═════ Given entries

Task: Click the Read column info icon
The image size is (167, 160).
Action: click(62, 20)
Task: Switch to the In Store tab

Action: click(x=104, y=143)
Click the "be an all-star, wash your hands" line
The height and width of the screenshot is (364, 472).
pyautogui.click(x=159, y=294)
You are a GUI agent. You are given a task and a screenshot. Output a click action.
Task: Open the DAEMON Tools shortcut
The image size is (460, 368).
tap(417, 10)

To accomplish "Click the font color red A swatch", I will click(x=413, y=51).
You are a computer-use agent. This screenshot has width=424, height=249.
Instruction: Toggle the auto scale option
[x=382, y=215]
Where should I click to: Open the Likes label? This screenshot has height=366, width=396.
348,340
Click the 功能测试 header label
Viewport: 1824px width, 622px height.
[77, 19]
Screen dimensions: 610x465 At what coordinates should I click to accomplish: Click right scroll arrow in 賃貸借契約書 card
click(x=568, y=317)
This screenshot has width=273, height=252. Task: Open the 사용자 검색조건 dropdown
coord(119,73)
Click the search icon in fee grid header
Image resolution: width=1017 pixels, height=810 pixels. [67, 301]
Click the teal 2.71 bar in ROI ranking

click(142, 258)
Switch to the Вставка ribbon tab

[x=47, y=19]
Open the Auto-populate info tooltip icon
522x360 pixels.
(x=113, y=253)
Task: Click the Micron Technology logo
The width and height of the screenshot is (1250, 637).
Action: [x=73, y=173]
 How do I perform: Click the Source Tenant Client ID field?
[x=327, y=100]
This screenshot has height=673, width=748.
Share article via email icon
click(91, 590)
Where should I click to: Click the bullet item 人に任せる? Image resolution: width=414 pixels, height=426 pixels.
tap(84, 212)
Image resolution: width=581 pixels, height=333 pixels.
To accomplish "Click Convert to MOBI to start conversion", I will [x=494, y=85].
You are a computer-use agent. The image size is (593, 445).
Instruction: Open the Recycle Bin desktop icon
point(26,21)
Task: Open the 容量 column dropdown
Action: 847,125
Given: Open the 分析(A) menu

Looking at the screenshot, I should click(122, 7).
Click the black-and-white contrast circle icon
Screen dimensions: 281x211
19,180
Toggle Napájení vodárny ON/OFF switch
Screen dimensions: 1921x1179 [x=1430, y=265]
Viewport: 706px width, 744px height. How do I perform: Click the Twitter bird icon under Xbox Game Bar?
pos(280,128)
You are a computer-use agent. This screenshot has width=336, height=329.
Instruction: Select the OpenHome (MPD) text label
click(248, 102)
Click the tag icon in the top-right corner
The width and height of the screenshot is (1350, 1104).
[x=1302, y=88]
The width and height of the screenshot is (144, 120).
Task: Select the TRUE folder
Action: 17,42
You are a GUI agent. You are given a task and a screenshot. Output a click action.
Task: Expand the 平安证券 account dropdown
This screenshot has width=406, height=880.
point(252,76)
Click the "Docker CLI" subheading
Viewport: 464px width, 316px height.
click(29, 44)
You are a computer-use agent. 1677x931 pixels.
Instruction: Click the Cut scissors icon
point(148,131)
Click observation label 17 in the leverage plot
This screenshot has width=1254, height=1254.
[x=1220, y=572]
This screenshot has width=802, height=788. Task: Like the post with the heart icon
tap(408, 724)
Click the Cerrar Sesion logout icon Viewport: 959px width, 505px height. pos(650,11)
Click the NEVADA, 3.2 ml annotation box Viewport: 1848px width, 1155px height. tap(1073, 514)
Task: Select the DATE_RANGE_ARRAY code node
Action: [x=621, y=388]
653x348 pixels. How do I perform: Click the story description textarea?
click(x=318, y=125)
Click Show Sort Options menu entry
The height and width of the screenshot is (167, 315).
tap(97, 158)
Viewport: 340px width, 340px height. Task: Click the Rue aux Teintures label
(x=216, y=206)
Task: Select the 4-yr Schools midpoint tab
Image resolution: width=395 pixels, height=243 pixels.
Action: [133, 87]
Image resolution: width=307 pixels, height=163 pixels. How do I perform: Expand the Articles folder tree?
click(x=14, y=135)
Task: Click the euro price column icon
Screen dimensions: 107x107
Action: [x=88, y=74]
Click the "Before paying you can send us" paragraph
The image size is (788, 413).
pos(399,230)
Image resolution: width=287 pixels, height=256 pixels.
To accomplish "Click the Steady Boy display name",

══════════

Exercise objective => Rewrite every line of the material above as a Markdown table with the columns Row and Line, numbering the rows in order and leaving out blank lines.

Written reply =>
| Row | Line |
|---|---|
| 1 | Task: Click the Read column info icon |
| 2 | The image size is (167, 160). |
| 3 | Action: click(62, 20) |
| 4 | Task: Switch to the In Store tab |
| 5 | Action: click(x=104, y=143) |
| 6 | Click the "be an all-star, wash your hands" line |
| 7 | The height and width of the screenshot is (364, 472). |
| 8 | pyautogui.click(x=159, y=294) |
| 9 | You are a GUI agent. You are given a task and a screenshot. Output a click action. |
| 10 | Task: Open the DAEMON Tools shortcut |
| 11 | The image size is (460, 368). |
| 12 | tap(417, 10) |
| 13 | To accomplish "Click the font color red A swatch", I will click(x=413, y=51). |
| 14 | You are a computer-use agent. This screenshot has width=424, height=249. |
| 15 | Instruction: Toggle the auto scale option |
| 16 | [x=382, y=215] |
| 17 | Where should I click to: Open the Likes label? This screenshot has height=366, width=396. |
| 18 | 348,340 |
| 19 | Click the 功能测试 header label |
| 20 | Viewport: 1824px width, 622px height. |
| 21 | [77, 19] |
| 22 | Screen dimensions: 610x465 At what coordinates should I click to accomplish: Click right scroll arrow in 賃貸借契約書 card |
| 23 | click(x=568, y=317) |
| 24 | This screenshot has width=273, height=252. Task: Open the 사용자 검색조건 dropdown |
| 25 | coord(119,73) |
| 26 | Click the search icon in fee grid header |
| 27 | Image resolution: width=1017 pixels, height=810 pixels. [67, 301] |
| 28 | Click the teal 2.71 bar in ROI ranking |
| 29 | click(142, 258) |
| 30 | Switch to the Вставка ribbon tab |
| 31 | [x=47, y=19] |
| 32 | Open the Auto-populate info tooltip icon |
| 33 | 522x360 pixels. |
| 34 | (x=113, y=253) |
| 35 | Task: Click the Micron Technology logo |
| 36 | The width and height of the screenshot is (1250, 637). |
| 37 | Action: [x=73, y=173] |
| 38 |  How do I perform: Click the Source Tenant Client ID field? |
| 39 | [x=327, y=100] |
| 40 | This screenshot has height=673, width=748. |
| 41 | Share article via email icon |
| 42 | click(91, 590) |
| 43 | Where should I click to: Click the bullet item 人に任せる? Image resolution: width=414 pixels, height=426 pixels. |
| 44 | tap(84, 212) |
| 45 | Image resolution: width=581 pixels, height=333 pixels. |
| 46 | To accomplish "Click Convert to MOBI to start conversion", I will [x=494, y=85]. |
| 47 | You are a computer-use agent. The image size is (593, 445). |
| 48 | Instruction: Open the Recycle Bin desktop icon |
| 49 | point(26,21) |
| 50 | Task: Open the 容量 column dropdown |
| 51 | Action: 847,125 |
| 52 | Given: Open the 分析(A) menu |
| 53 | Looking at the screenshot, I should click(122, 7). |
| 54 | Click the black-and-white contrast circle icon |
| 55 | Screen dimensions: 281x211 |
| 56 | 19,180 |
| 57 | Toggle Napájení vodárny ON/OFF switch |
| 58 | Screen dimensions: 1921x1179 [x=1430, y=265] |
| 59 | Viewport: 706px width, 744px height. How do I perform: Click the Twitter bird icon under Xbox Game Bar? |
| 60 | pos(280,128) |
| 61 | You are a computer-use agent. This screenshot has width=336, height=329. |
| 62 | Instruction: Select the OpenHome (MPD) text label |
| 63 | click(248, 102) |
| 64 | Click the tag icon in the top-right corner |
| 65 | The width and height of the screenshot is (1350, 1104). |
| 66 | [x=1302, y=88] |
| 67 | The width and height of the screenshot is (144, 120). |
| 68 | Task: Select the TRUE folder |
| 69 | Action: 17,42 |
| 70 | You are a GUI agent. You are given a task and a screenshot. Output a click action. |
| 71 | Task: Expand the 平安证券 account dropdown |
| 72 | This screenshot has width=406, height=880. |
| 73 | point(252,76) |
| 74 | Click the "Docker CLI" subheading |
| 75 | Viewport: 464px width, 316px height. |
| 76 | click(29, 44) |
| 77 | You are a computer-use agent. 1677x931 pixels. |
| 78 | Instruction: Click the Cut scissors icon |
| 79 | point(148,131) |
| 80 | Click observation label 17 in the leverage plot |
| 81 | This screenshot has width=1254, height=1254. |
| 82 | [x=1220, y=572] |
| 83 | This screenshot has width=802, height=788. Task: Like the post with the heart icon |
| 84 | tap(408, 724) |
| 85 | Click the Cerrar Sesion logout icon Viewport: 959px width, 505px height. pos(650,11) |
| 86 | Click the NEVADA, 3.2 ml annotation box Viewport: 1848px width, 1155px height. tap(1073, 514) |
| 87 | Task: Select the DATE_RANGE_ARRAY code node |
| 88 | Action: [x=621, y=388] |
| 89 | 653x348 pixels. How do I perform: Click the story description textarea? |
| 90 | click(x=318, y=125) |
| 91 | Click Show Sort Options menu entry |
| 92 | The height and width of the screenshot is (167, 315). |
| 93 | tap(97, 158) |
| 94 | Viewport: 340px width, 340px height. Task: Click the Rue aux Teintures label |
| 95 | (x=216, y=206) |
| 96 | Task: Select the 4-yr Schools midpoint tab |
| 97 | Image resolution: width=395 pixels, height=243 pixels. |
| 98 | Action: [133, 87] |
| 99 | Image resolution: width=307 pixels, height=163 pixels. How do I perform: Expand the Articles folder tree? |
| 100 | click(x=14, y=135) |
| 101 | Task: Click the euro price column icon |
| 102 | Screen dimensions: 107x107 |
| 103 | Action: [x=88, y=74] |
| 104 | Click the "Before paying you can send us" paragraph |
| 105 | The image size is (788, 413). |
| 106 | pos(399,230) |
| 107 | Image resolution: width=287 pixels, height=256 pixels. |
| 108 | To accomplish "Click the Steady Boy display name", |